__Goal of the exercise__: Print the lines below exactly as they are, everything from the line containing "Where should I click to: Expand" down to the line containing "[x=921, y=238]", and nothing else.

__Dataset records__:
↓

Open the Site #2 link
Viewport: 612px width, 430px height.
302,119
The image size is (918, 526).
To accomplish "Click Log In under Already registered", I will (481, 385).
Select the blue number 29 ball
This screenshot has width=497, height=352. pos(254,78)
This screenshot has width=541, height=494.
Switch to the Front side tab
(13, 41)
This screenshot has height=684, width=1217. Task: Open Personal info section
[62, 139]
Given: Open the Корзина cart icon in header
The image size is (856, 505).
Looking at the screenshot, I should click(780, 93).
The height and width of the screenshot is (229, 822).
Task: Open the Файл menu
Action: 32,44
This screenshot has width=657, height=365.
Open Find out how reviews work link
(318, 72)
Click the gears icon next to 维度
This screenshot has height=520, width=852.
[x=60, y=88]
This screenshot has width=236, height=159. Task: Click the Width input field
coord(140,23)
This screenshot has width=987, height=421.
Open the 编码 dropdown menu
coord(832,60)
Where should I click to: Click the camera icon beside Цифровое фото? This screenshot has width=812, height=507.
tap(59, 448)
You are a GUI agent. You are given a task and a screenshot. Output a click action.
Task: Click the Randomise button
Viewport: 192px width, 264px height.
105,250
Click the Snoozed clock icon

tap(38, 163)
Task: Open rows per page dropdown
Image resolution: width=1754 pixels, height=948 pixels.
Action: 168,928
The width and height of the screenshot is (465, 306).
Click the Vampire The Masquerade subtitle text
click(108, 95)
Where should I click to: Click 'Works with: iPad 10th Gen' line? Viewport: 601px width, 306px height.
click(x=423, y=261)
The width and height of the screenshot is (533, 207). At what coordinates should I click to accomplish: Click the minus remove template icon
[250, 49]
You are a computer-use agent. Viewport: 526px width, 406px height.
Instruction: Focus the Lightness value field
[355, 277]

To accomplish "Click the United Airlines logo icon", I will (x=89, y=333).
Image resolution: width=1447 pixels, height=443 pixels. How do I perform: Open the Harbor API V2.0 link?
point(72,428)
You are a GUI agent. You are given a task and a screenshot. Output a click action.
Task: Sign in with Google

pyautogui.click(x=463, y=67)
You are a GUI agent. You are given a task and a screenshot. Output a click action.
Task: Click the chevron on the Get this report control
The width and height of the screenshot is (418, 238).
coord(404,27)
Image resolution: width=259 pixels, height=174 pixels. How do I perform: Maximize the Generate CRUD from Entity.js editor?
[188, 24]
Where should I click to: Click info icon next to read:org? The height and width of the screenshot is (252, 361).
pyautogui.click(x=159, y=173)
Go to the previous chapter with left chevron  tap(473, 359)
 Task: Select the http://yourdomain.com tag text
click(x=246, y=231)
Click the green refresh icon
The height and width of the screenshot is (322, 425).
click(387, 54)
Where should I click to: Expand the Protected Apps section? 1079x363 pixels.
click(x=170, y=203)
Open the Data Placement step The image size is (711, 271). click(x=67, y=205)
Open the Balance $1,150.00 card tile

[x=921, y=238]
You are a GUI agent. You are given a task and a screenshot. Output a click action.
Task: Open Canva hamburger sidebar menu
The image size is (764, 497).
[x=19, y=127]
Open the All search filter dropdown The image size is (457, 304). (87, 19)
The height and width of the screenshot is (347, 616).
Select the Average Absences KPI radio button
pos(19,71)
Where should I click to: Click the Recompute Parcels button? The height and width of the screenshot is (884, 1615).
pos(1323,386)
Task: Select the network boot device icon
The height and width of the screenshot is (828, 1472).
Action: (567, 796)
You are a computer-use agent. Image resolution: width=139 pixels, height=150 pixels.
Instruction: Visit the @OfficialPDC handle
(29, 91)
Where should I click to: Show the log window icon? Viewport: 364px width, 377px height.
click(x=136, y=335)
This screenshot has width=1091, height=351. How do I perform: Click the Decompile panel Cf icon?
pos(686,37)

↑

__Problem solution__:
Where should I click to: Expand the Protected Apps section? 1079x363 pixels.
click(x=170, y=203)
Open the Data Placement step The image size is (711, 271). click(x=67, y=205)
Open the Balance $1,150.00 card tile

[x=921, y=238]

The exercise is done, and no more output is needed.